* KUTIPAN DOKUMEN:
===============

First of all, tentu saja saya tidak pernah bermaksud julid. Saya hanya mengutarakan perbedaan pendapat terhadap konten tersebut. Memang bisa jadi saya salah konteks karena mungkin saat itu dompet lagi tipis dan belum sarapan. Tapi itulah pendapat yang saya yakini saat membacanya. Di saat lain, pendapat itu bisa jadi berubah. 

Terlebih lagi dalam dunia digital yang serba cepat seperti sekarang. Kita baca status buru-buru. Kita jadi tidak terbiasa mencerna sesuatu dengan lebih tenang. Otak kita dipenuhi dengan cepat oleh apa yang lagi viral dan pendapat-pendapat yang terpolarisasi serta mengacaukan cara kita menilai sesuatu. Keputusan yang kita ambil jadi begitu emosional dan instan. 

Tebar-tebar komentar. Lalu lupa. 

Akhir kata, saya mau menutup pembahasan mengenai perjulidan ini dengan satu kesimpulan.

===============

* INFORMASI YANG DIBERIKAN:
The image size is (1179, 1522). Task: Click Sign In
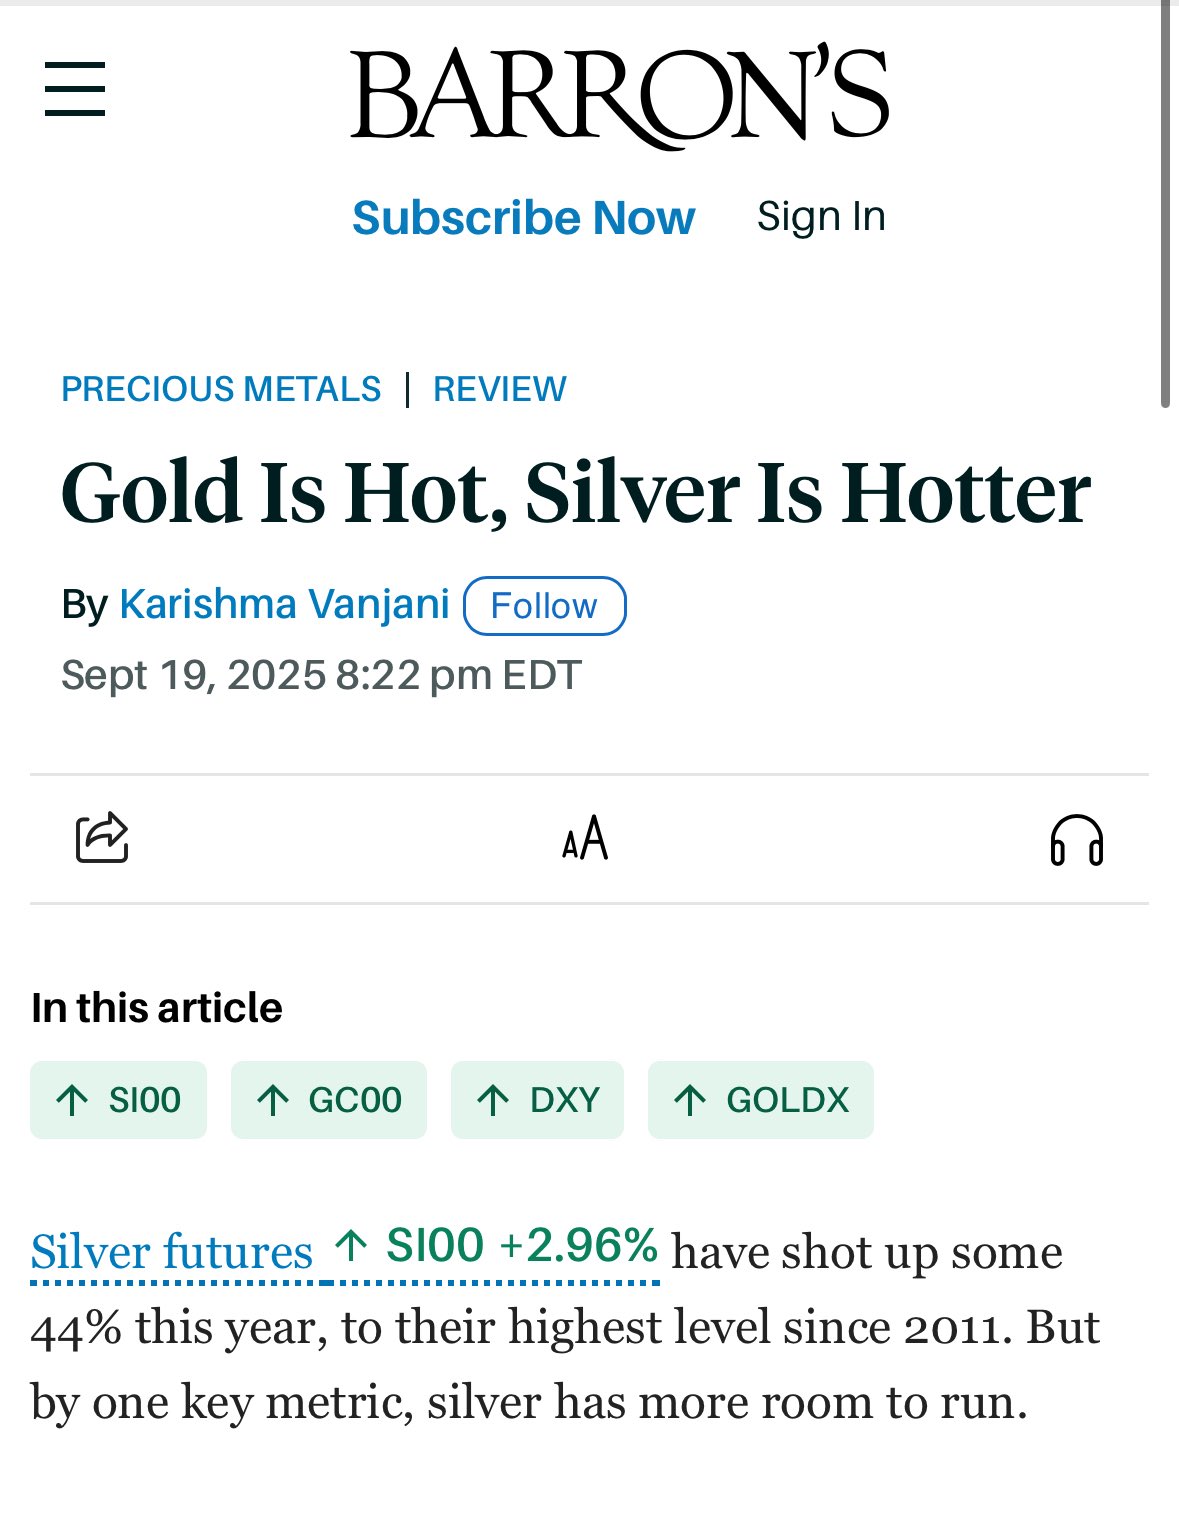click(821, 216)
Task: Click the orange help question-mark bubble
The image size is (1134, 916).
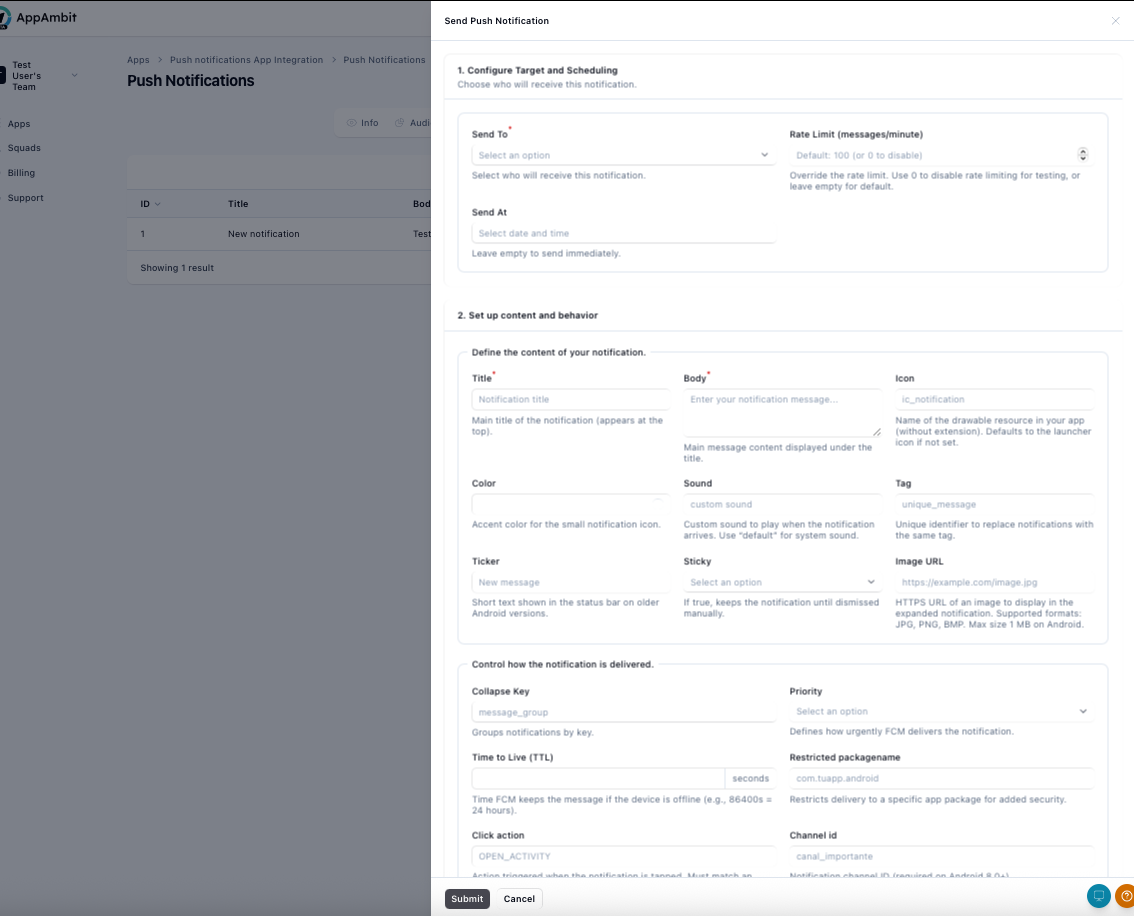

===============

* TUJUAN TUGAS:
Menurut kutipan dokumen, seperti apa keputusan yang kita ambil di dunia digital yang serba cepat? Baris-baris data ini tidak berhubungan dengan kutipan dokumen.

* JAWABAN:
Keputusan yang kita ambil jadi begitu emosional dan instan.